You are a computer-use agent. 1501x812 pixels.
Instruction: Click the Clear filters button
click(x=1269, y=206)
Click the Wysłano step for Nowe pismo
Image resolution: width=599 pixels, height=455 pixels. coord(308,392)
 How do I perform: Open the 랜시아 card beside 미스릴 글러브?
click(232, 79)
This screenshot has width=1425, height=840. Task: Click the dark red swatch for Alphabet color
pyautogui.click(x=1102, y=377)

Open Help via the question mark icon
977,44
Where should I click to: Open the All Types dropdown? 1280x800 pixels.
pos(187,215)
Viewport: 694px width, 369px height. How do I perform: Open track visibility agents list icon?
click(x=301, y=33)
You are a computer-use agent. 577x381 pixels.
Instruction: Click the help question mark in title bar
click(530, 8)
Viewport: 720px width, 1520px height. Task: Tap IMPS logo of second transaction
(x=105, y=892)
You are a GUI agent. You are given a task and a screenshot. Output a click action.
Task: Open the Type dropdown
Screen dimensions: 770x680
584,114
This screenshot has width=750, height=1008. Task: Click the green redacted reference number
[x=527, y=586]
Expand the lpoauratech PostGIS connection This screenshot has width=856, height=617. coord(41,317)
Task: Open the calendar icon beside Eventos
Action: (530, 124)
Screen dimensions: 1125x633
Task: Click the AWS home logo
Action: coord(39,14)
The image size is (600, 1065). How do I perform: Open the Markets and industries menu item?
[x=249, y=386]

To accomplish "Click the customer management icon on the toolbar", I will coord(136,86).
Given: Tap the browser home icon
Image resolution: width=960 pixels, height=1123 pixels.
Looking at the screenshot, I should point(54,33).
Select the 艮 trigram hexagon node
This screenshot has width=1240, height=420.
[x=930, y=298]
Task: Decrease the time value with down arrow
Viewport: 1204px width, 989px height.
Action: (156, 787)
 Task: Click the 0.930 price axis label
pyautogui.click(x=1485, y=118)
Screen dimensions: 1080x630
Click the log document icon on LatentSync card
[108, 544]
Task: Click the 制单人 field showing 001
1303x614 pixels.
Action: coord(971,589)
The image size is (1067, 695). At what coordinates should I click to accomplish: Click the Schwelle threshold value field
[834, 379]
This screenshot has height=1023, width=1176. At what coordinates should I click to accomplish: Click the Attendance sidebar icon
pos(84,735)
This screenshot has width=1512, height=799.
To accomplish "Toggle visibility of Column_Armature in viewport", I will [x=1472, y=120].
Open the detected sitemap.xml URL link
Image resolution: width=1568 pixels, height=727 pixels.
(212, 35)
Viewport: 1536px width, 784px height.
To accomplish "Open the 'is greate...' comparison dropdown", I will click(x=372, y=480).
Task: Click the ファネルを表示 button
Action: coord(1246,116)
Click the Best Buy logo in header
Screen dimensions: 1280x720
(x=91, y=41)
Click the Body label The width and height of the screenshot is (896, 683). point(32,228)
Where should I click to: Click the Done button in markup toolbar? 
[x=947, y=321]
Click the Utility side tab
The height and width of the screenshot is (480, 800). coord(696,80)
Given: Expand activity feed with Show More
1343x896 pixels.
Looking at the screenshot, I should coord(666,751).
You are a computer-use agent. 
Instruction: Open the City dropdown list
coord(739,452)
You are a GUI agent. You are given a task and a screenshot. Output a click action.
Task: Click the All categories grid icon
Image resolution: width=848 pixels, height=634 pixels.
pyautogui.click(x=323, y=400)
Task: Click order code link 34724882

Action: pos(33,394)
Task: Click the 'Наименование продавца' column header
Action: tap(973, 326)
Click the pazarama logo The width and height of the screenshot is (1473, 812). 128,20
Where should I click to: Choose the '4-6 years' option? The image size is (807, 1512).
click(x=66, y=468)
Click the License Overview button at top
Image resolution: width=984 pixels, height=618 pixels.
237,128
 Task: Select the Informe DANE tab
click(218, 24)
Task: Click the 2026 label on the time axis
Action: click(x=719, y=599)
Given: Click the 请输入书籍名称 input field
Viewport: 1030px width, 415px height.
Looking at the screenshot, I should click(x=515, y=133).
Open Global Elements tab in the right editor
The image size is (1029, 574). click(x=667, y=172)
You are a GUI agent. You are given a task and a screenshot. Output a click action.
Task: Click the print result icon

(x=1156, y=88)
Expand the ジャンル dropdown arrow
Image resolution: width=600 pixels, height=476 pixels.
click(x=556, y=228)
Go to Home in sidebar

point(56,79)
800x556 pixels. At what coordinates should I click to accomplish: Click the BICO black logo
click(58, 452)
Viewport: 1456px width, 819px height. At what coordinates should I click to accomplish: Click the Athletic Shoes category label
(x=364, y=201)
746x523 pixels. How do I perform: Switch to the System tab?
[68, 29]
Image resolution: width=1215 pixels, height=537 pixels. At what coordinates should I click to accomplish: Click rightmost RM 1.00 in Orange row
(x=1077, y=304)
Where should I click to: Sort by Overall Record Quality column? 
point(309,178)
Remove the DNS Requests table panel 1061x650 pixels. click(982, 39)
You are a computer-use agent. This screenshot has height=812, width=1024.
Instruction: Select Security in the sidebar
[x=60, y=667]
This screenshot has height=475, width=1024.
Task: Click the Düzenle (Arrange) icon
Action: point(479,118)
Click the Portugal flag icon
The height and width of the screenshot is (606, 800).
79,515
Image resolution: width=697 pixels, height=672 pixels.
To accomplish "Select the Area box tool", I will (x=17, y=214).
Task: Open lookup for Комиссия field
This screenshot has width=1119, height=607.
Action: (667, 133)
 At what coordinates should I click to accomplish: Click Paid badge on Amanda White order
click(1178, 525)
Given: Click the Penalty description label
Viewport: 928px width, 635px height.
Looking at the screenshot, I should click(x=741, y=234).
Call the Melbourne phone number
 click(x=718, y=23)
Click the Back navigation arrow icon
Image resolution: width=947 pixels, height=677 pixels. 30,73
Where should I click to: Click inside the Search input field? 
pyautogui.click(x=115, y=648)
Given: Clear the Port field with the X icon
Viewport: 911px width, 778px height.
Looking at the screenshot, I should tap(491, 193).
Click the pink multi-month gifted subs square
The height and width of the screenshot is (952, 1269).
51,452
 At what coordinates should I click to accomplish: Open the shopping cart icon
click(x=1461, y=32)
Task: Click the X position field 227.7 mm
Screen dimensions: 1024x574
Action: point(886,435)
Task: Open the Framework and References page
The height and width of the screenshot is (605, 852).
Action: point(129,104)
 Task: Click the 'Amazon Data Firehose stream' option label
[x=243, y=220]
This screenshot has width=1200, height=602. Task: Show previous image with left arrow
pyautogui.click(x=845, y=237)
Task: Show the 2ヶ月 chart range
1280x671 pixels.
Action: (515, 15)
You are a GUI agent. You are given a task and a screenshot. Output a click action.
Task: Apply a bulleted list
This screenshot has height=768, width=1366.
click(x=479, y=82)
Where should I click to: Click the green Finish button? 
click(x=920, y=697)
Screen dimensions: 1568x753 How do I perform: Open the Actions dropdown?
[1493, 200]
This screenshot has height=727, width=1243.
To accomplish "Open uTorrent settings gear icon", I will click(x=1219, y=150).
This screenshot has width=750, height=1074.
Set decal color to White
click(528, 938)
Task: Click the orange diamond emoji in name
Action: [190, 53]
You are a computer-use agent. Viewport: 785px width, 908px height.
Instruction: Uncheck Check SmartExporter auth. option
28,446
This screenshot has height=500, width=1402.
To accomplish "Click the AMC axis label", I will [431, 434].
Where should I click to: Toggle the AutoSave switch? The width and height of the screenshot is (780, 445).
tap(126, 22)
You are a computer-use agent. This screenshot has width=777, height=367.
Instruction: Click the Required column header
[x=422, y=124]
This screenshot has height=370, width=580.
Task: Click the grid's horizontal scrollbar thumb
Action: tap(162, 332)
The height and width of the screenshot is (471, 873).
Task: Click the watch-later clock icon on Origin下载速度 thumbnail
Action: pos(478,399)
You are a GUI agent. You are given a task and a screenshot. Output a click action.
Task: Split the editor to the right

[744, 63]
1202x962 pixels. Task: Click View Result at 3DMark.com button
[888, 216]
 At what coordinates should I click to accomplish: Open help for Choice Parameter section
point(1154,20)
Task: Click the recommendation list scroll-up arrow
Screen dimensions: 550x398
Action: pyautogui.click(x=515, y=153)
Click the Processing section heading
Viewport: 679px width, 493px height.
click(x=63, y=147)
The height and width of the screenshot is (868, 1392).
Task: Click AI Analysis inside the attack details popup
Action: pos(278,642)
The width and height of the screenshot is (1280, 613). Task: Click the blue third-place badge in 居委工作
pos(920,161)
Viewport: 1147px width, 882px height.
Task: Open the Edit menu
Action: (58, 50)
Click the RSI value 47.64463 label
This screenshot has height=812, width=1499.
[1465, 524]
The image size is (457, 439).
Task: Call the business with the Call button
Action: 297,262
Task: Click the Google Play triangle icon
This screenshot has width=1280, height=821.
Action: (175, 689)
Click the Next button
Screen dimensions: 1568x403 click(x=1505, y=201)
===============
• [Your objective]:
Go through the records and copy each line with "computer" in it.

• [Written response]:
You are a computer-use agent. 1501x812 pixels.
You are a computer-use agent. 577x381 pixels.
You are a computer-use agent. 
You are a computer-use agent. This screenshot has height=812, width=1024.
You are a computer-use agent. Viewport: 785px width, 908px height.
You are a computer-use agent. This screenshot has width=777, height=367.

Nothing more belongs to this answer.